Phase III data shows significant improvements for psoriatic arthritis patients on LY 2439821 (ixekizumab)- Eli Lilly

Eli Lilly announced that psoriatic arthritis (PsA) patients treated with LY 2439821 (ixekizumab) in a 24-week, double-blind period of a Phase III study achieved significant improvements in signs and symptoms of their disease when compared to placebo, while also experiencing significantly less progression of radiographic structural joint damage, reduced disability when performing certain physical functions and improved skin clearance of plaque psoriasis. In both dosing regimens (either 80 mg of ixekizumab once every two weeks or every four weeks), ixekizumab-treated patients demonstrated significant improvements compared with placebo in disease activity of PsA as demonstrated by the proportion of patients achieving an ACR20 response at 24 weeks, the study's primary objective. Improvements were experienced by ixekizumab-treated patients as early as one week after treatment initiation.

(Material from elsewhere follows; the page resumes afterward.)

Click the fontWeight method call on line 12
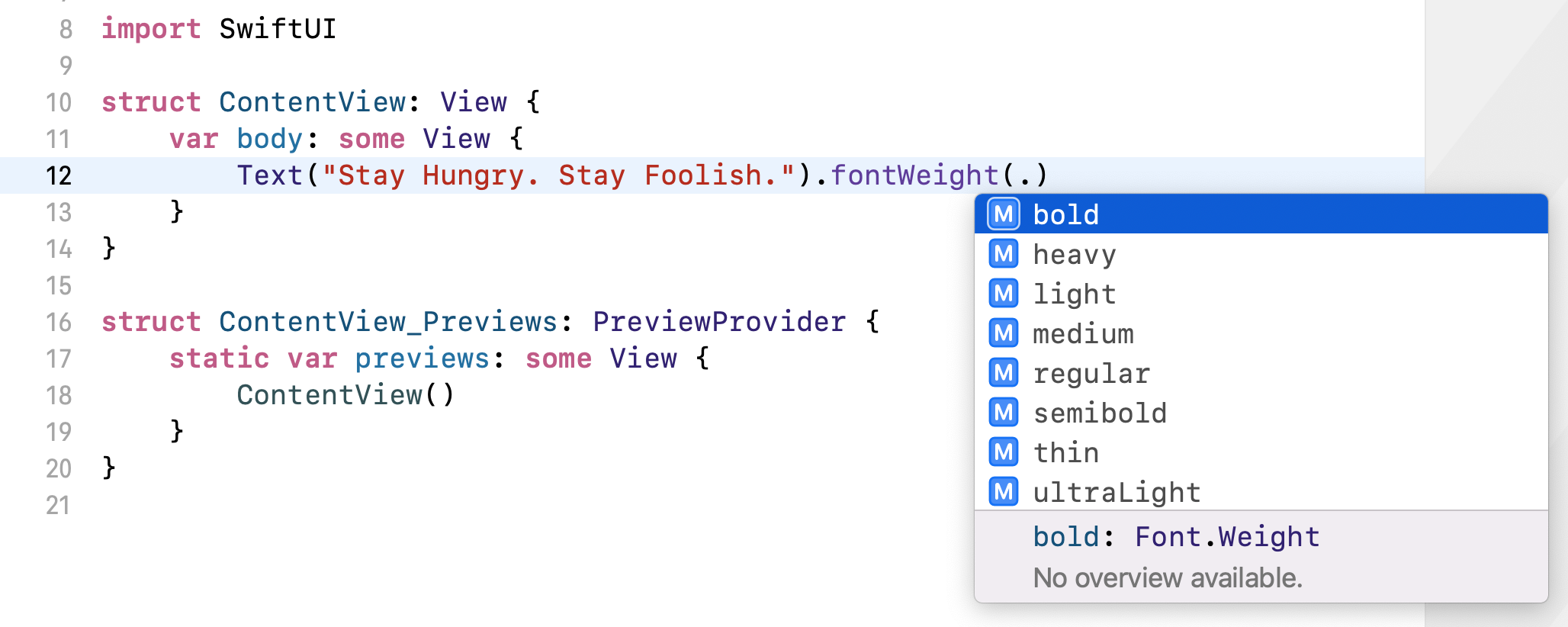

At 24 weeks, 62% of patients treated every two weeks and 58% of patients treated every four weeks with ixekizumab achieved ACR20 compared with 30% of placebo-treated patients. The proportions of ixekizumab-treated patients who achieved ACR50 when treated every two weeks or every four weeks were 47% and 40%, respectively, compared with 15% of patients treated with placebo. Furthermore, 34% of patients treated with ixekizumab every two weeks and 23% of those treated every four weeks experienced a 70% reduction in disease activity, while only 6% of patients treated with placebo achieved this level of improvement. Patients treated with ixekizumab at both dosing regimens also experienced significantly less radiographic progression of structural joint damage than those treated with placebo, as measured by the change from baseline in the van der Heijde modified total Sharp score for PsA at 24 weeks.

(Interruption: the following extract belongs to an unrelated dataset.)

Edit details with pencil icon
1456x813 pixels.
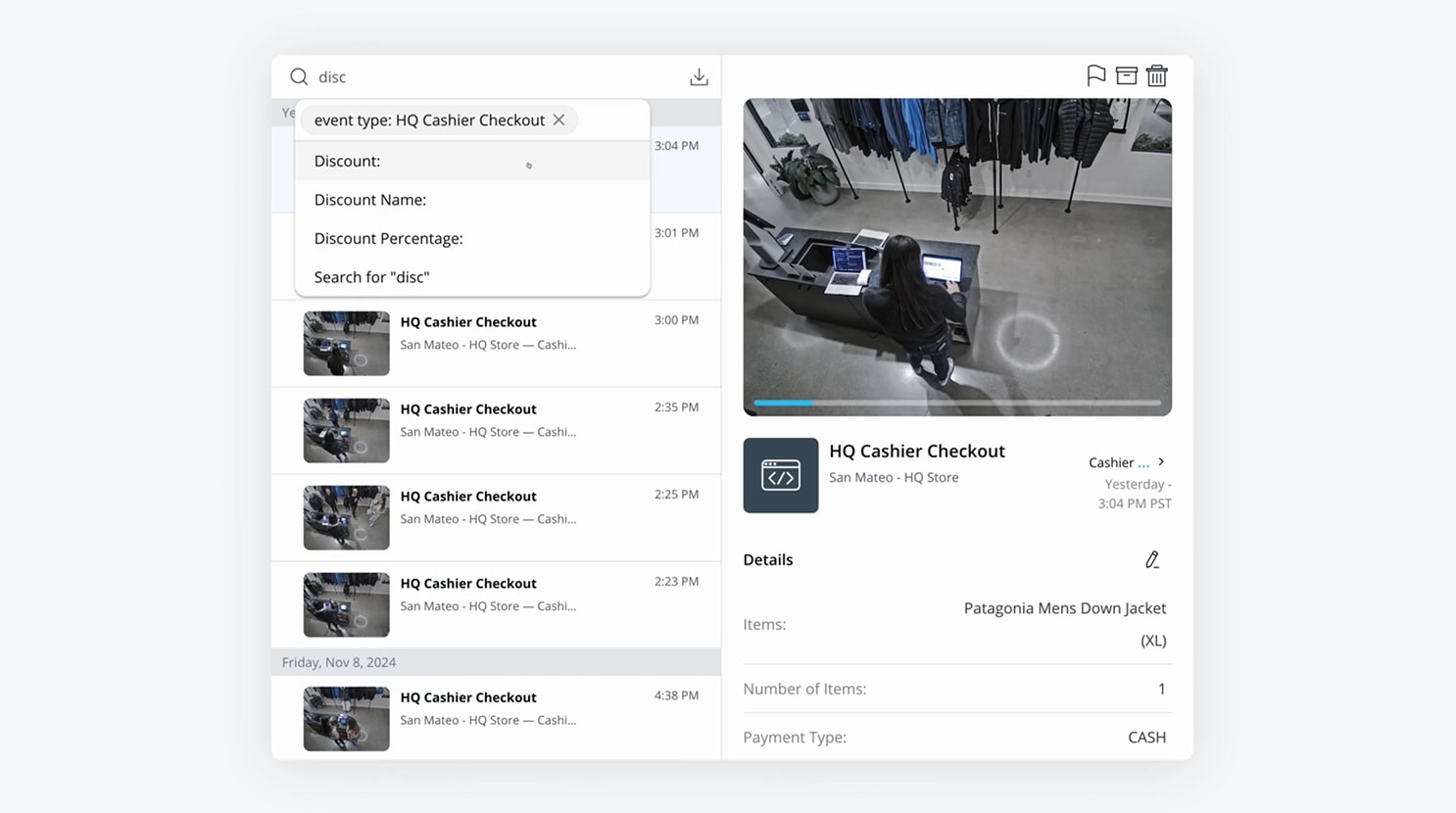(x=1152, y=559)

Patients in the ixekizumab treatment groups also experienced significant improvements compared with placebo in other key secondary measures, including physical function. The incidence of treatment-emergent adverse events was greater with ixekizumab treatment compared with placebo. The most common (≤4%) adverse events observed with ixekizumab treatment were injection site reaction, injection site erythema and nasopharyngitis. Data were presented during the American College of Rheumatology/Association of Rheumatology Health Professionals Annual Meeting.